In Russia, a secretive and centralized Kremlin—increasingly dominated by security and military officials—used its control over the national broadcast media to help orchestrate President Vladimir Putin’s re-election to a second four-year term in March. The Kremlin purged the state-dominated national television channel NTV of independent-minded news programs in midyear. It used the war in Chechnya and a September hostage crisis in southern Russia as a pretext to implement political changes that further consolidated Putin’s power.

Ukrainian President Leonid Kuchma announced that he would not run for a third term, and his government promptly launched a campaign to muzzle independent broadcast media that balked at supporting his anointed successor, Prime Minister Viktor Yanukovych. State-controlled television and private media owned by pro-government oligarchs saturated the airwaves with news reports and programs blatantly supporting Yanukovych’s candidacy.

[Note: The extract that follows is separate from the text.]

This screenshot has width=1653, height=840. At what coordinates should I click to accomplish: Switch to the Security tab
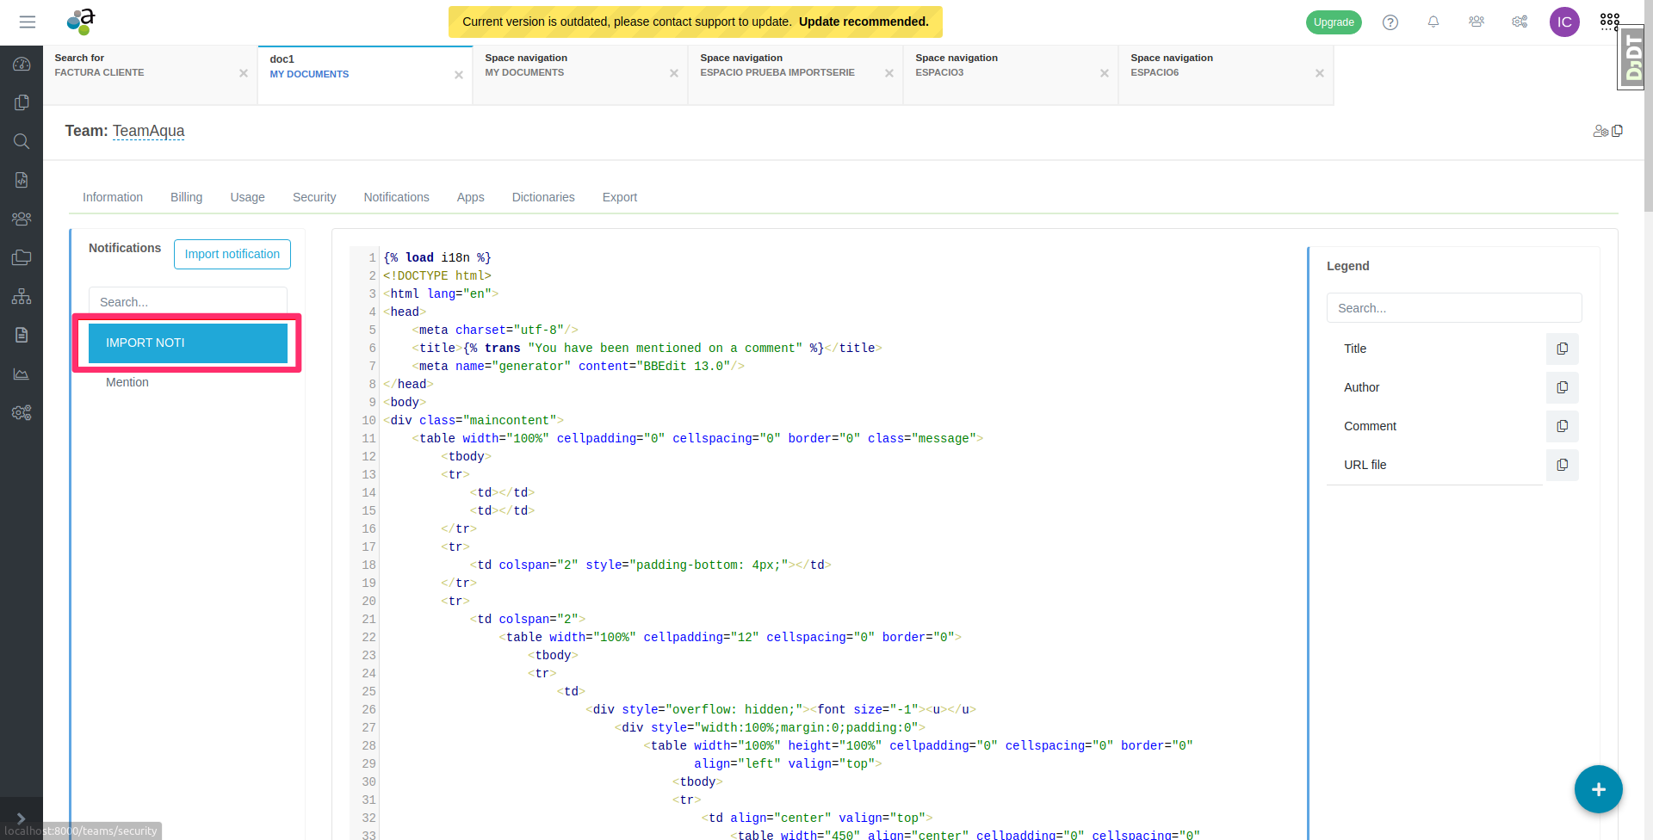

However, when the country’s politicized elections commission declared Yanukovych the winner of a fraudulent presidential election in November, massive street protests in the capital, Kyiv, forced another round of voting in December that opposition candidate Viktor Yushchenko won. The tide turned even in the state-controlled media. Hundreds of journalists for state broadcasters went on strike to protest the manipulated November balloting and biased news coverage. After the November 21 vote, a sign-language interpreter for the state television channel UT-1 famously refused to sign an official news bulletin declaring Yanukovych the victor. Instead, she told viewers that the government was lying.

Many Balkan countries made modest progress in enforcing the rule of law and implementing reforms required for European Union and NATO membership, but financial pressure, verbal threats, and politicized lawsuits are still commonly used to discourage reporting on politically sensitive subjects. Journalists in Serbia and Kosovo, in particular, continued to endure aggressive and sometimes violent intimidation from politicians, businessmen, and government officials angered by news reports on corruption, war crimes, and various government abuses.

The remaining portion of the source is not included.